Records for processing:
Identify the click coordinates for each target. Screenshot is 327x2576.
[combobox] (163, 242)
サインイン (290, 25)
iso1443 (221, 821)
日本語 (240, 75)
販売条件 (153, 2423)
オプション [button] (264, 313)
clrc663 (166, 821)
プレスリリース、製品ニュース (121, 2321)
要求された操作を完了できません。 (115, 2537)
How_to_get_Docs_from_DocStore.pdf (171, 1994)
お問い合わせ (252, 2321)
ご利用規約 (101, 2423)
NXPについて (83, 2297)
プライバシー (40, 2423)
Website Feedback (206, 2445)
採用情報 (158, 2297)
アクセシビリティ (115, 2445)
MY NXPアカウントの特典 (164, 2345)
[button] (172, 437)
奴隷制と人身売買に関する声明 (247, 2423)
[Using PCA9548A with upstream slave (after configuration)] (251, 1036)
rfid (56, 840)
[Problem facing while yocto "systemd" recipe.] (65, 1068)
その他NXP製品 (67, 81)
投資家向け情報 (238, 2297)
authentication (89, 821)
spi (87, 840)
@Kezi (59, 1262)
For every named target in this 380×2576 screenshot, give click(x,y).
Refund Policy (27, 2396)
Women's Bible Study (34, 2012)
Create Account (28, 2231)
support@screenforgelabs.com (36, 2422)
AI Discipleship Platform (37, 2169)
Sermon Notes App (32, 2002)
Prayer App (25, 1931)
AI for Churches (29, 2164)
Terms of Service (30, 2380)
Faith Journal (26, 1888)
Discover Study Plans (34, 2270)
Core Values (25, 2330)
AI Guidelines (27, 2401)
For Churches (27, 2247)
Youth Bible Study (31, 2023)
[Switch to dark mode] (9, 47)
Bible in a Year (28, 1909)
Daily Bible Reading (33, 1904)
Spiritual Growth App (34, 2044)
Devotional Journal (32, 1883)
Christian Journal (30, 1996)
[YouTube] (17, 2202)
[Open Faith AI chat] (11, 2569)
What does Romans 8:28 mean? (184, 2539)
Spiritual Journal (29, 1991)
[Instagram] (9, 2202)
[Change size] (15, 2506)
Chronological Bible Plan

Directions:
Lines from the top of the entries above to the line that contains "採用情報 (158, 2297)" should be set down exactly, please, with both ends kept and nothing added.

Answer to this task:
Identify the click coordinates for each target. Screenshot is 327x2576.
[combobox] (163, 242)
サインイン (290, 25)
iso1443 (221, 821)
日本語 (240, 75)
販売条件 (153, 2423)
オプション [button] (264, 313)
clrc663 (166, 821)
プレスリリース、製品ニュース (121, 2321)
要求された操作を完了できません。 (115, 2537)
How_to_get_Docs_from_DocStore.pdf (171, 1994)
お問い合わせ (252, 2321)
ご利用規約 (101, 2423)
NXPについて (83, 2297)
プライバシー (40, 2423)
Website Feedback (206, 2445)
採用情報 (158, 2297)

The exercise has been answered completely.